Generalized light robustness and the trade-off between robustness and nominal quality

Abstract

Robust optimization considers optimization problems with uncertainty in the data. The common data model assumes that the uncertainty can be represented by an uncertainty set. Classic robust optimization considers the solution under the worst case scenario. The resulting solutions are often too conservative, e.g. they have high costs compared to non-robust solutions. This is a reason for the development of less conservative robust models. In this paper we extract the basic idea of the concept of light robustness originally developed in Fischetti and Monaci (Robust and online large-scale optimization, volume 5868 of lecture note on computer science. Springer, Berlin, pp 61-84, 2009) for interval-based uncertainty sets and linear programs: fix a quality standard for the nominal solution and among all solutions satisfying this standard choose the most reliable one.

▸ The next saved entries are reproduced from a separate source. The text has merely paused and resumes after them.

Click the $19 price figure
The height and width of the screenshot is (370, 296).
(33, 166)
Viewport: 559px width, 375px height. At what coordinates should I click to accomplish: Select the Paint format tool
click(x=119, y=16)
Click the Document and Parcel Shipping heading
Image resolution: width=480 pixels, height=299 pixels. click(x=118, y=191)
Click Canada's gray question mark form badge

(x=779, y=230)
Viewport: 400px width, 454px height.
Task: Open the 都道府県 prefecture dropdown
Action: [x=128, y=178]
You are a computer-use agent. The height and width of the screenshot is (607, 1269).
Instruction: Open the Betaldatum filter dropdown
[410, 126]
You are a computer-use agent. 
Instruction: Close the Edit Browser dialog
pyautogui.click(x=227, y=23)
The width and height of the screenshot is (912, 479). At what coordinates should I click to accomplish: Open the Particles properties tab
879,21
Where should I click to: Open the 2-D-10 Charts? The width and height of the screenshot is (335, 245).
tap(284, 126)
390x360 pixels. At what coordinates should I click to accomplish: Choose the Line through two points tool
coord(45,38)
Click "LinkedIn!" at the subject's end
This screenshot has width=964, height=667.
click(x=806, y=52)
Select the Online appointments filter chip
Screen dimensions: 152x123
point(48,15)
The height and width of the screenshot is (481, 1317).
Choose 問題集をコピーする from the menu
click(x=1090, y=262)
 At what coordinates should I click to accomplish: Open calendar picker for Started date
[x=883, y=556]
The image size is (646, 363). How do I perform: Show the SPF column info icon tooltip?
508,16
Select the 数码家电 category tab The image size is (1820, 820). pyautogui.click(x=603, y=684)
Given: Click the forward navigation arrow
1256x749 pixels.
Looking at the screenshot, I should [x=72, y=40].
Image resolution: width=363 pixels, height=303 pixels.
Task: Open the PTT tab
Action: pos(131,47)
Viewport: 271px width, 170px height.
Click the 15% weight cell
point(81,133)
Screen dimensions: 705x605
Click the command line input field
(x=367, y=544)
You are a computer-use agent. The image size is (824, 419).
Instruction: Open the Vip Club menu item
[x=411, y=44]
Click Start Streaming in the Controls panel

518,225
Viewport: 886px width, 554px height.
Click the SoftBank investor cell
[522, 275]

We then use this idea in order to formulate the concept of light robustness for arbitrary optimization problems and arbitrary uncertainty sets. We call the resulting concept generalized light robustness. We analyze the concept and discuss its relation to other well-known robustness concepts such as strict robustness (Ben-Tal et al. in Robust optimization. Princeton University Press, Princeton, 2009), reliability (Ben-Tal and Nemirovski in Math Program A 88:411-424, 2000) or the approach of Bertsimas and Sim (Oper Res 52(1):35-53, 2004). We show that the light robust counterpart is computationally tractable for many different types of uncertainty sets, among them polyhedral or ellipsoidal uncertainty sets. We furthermore discuss the trade-off between robustness and nominal quality and show that non-dominated solutions with respect to nominal quality and robustness can be computed by the generalized light robustness approach.